> _SOURCE PASSAGE_
------------------------------------------------------------------------
Santiago: Chile elected socialist Michelle Bachelet to be its first woman president on Sunday, making her only the second woman elected to head a South American state as Latin America cements a shift to the left.

With almost all votes counted, Bachelet, from Chile's ruling centre-left coalition, won 53 per cent of ballots cast while opposition candidate Sebastian Pinera took 47 per cent, the government Electoral Service said.

Bachelet, 54, a medical doctor imprisoned and tortured during the 1973-1990 Augusto Pinochet dictatorship before living in exile abroad, will be the fourth consecutive president from the centre-left alliance that has run Chile since 1990.

"Violence came into my life, destroying what I loved, because I was a victim of hate," Bachelet told tens of thousands of confetti-tossing supporters along the main boulevard in downtown Santiago.

"I have dedicated my life to reversing that hate and converting it into understanding, tolerance and, why not say it, love."

A former defence minister, Bachelet is only the second woman elected to head a South American nation after Janet Jagan of Guyana was chosen to succeed her husband as president in 1997 after he died.

"I feel emotional, happy. We are breathing the air of liberty and unity," said Ana Paredes, 37, a hotel employee who said she spontaneously decided to join Bachelet revellers.

The celebration extended well into the night with jubilant supporters honking their car horns and shaking giant flags.

Bachelet, an agnostic with three children from two relationships, benefitted from a shift to more secular values in Chile, which until recently had a reputation as one of the region's most socially conservative countries.

She pledged during her victory speech to bring more social equality to Chile by the time her four-year term ends in 2010, with social security and equal educational opportunities for all. "I want my government to be remembered as a government for everybody," she said.

Challenges

Political scientist Ricardo Israel said a main challenge for her will be to bring more women into public office, and to find a place for her social-democratic coalition within the range of leftist governments taking hold in Latin America.

Israel said she would have to balance the need to maintain good global relations, particularly with the United States so Chile can keep benefitting from global free trade, while guaranteeing a steady natural gas supply from its neighbours.

A Bachelet victory consolidates a shift to the left in Latin America, where leftists now run Argentina, Brazil, Uruguay and Venezuela, some with politics more extreme than others. Socialist Evo Morales will soon take office in gas-rich Bolivia, and a leftist candidate is favoured to win Mexico's July presidential election.

"I think she will have to make one decision very soon, which is whether or not to attend the inauguration of Evo Morales, which is on January 22," Israel said, referring to traditional tensions between the two neighbours.

Venezuelan President Hugo Chavez, in a weekly broadcast on Sunday, called himself a "good friend" of Bachelet's.

Bachelet is expected to be a pragmatic leftist, following in the footsteps of popular outgoing President Ricardo Lagos, whose fiscal discipline won over many right-leaning sceptics.
------------------------------------------------------------------------
> _TASKS AND EXERCISES_
[A] In the news report on Bachelet's election, rewrite the section between "A Bachelet victory" and "many right-leaning sceptics.", inclusive, replacing "pragmatic" with "moderate".
[B] According to the news report on Bachelet's election, why would Bachelet need to maintain good relations with the United States?
[C] What share of the ballots cast did Bachelet win, according to the news report on her election?
------------------------------------------------------------------------
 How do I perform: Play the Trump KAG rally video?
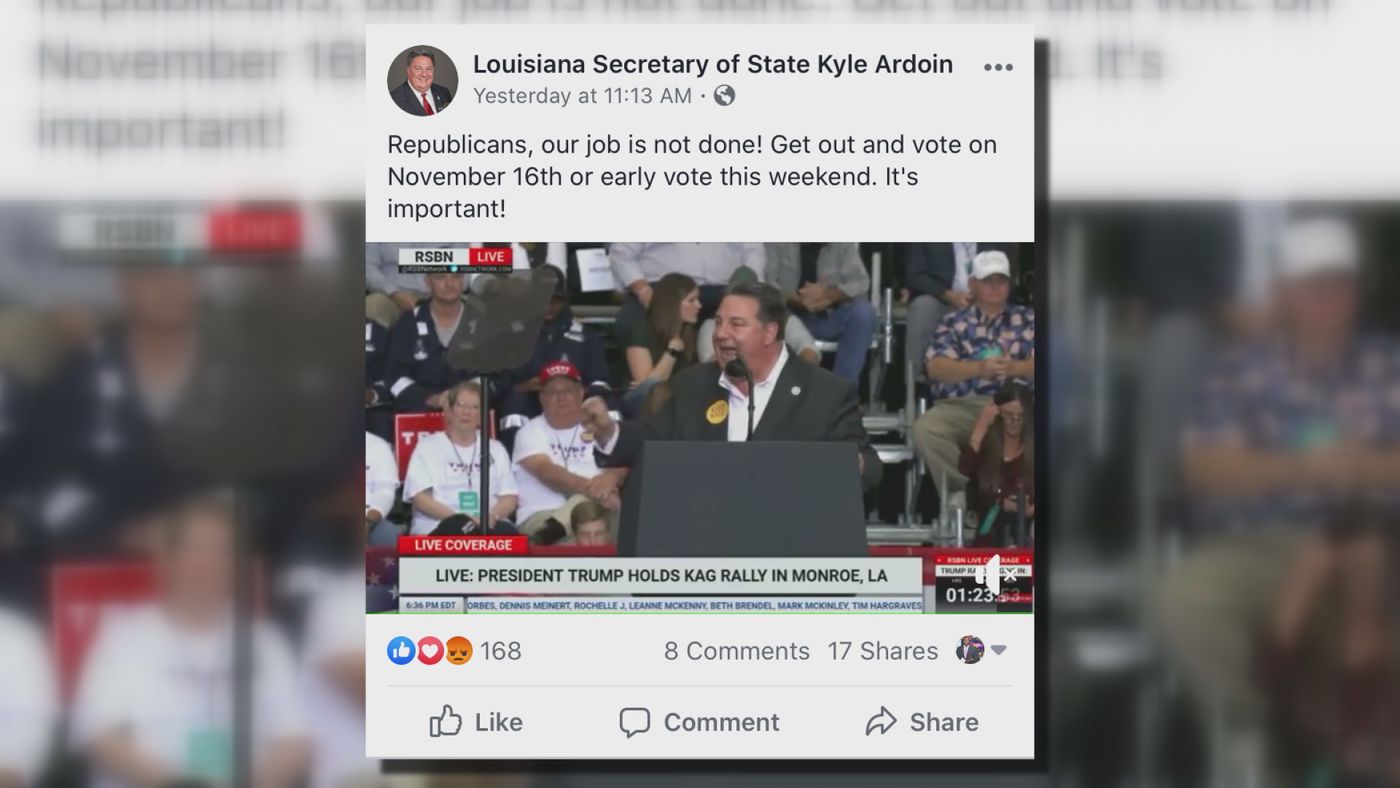(x=700, y=428)

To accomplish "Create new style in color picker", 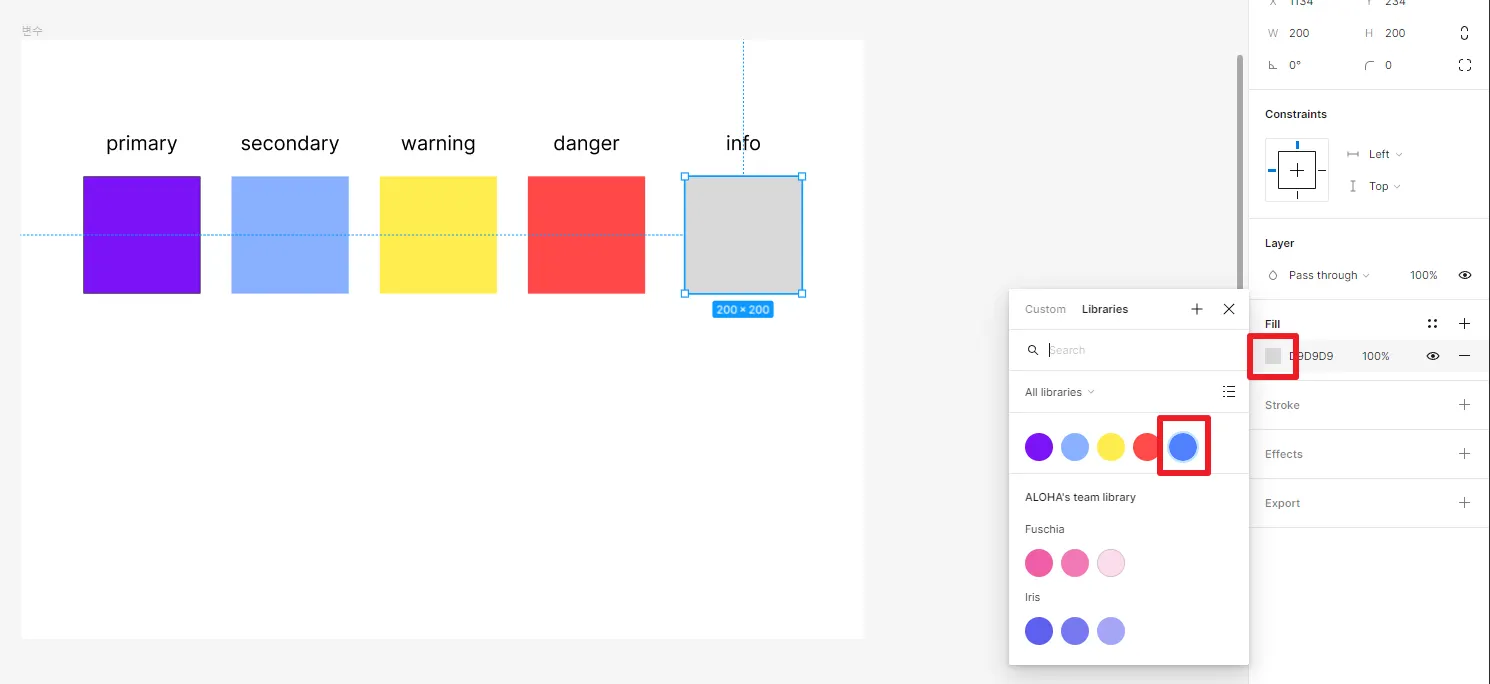I will pyautogui.click(x=1196, y=310).
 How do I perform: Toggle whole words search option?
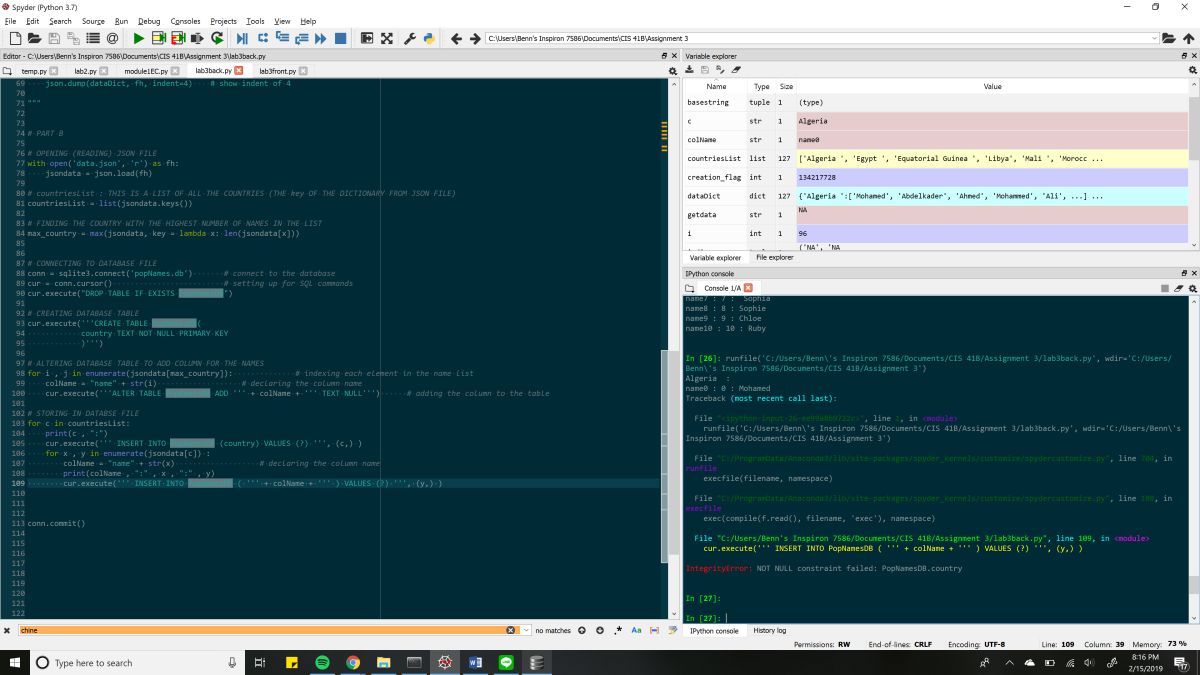point(652,631)
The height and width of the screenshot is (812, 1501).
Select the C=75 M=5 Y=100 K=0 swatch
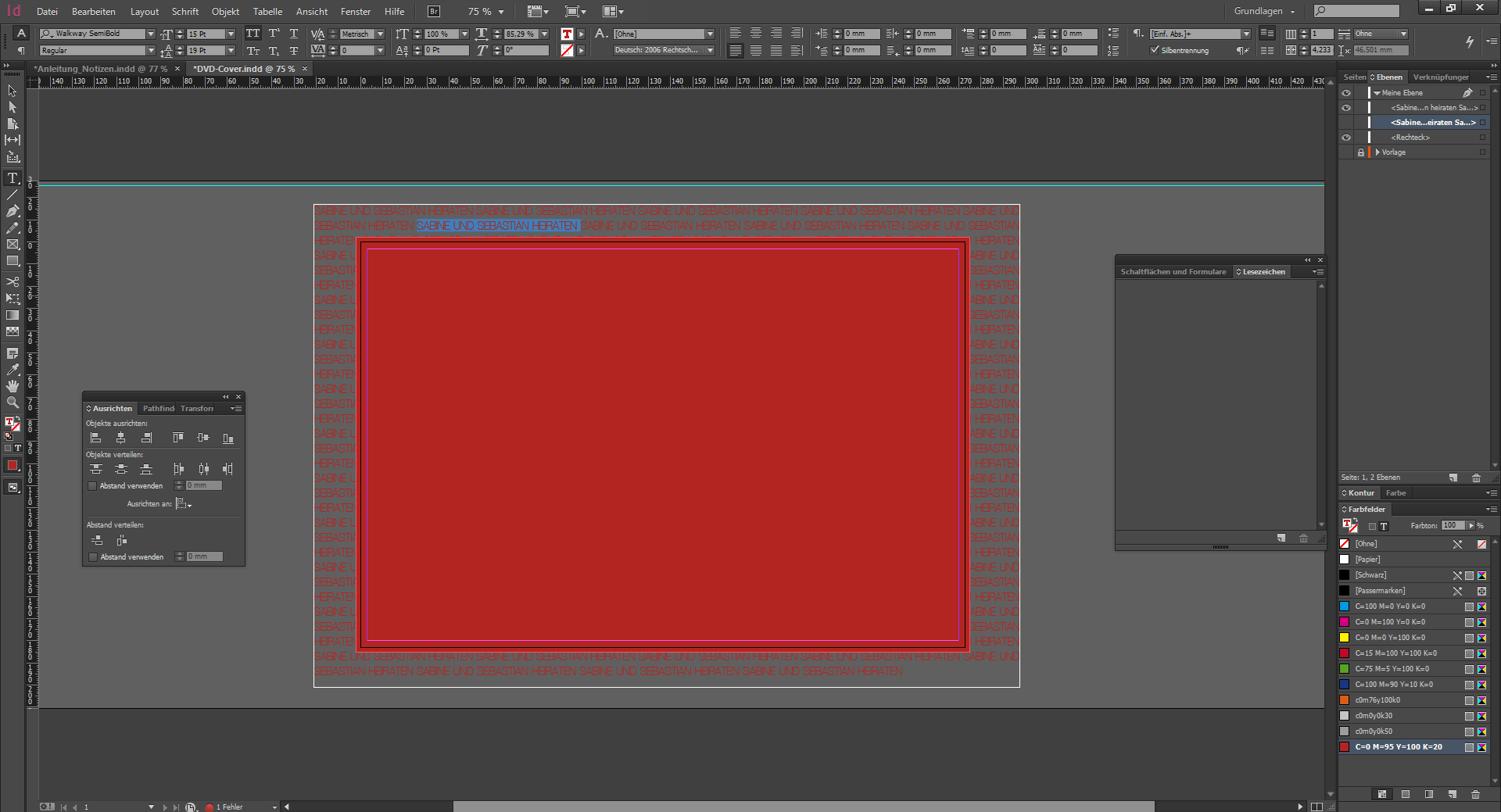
------------------------------------------------------------------------
> _LIST OF SOLUTIONS_
[A]
A Bachelet victory consolidates a shift to the left in Latin America, where leftists now run Argentina, Brazil, Uruguay and Venezuela, some with politics more extreme than others. Socialist Evo Morales will soon take office in gas-rich Bolivia, and a leftist candidate is favoured to win Mexico's July presidential election.

"I think she will have to make one decision very soon, which is whether or not to attend the inauguration of Evo Morales, which is on January 22," Israel said, referring to traditional tensions between the two neighbours.

Venezuelan President Hugo Chavez, in a weekly broadcast on Sunday, called himself a "good friend" of Bachelet's.

Bachelet is expected to be a moderate leftist, following in the footsteps of popular outgoing President Ricardo Lagos, whose fiscal discipline won over many right-leaning sceptics.

[B] She would need good relations with the United States so that Chile could keep benefitting from global free trade.

[C] 53 percent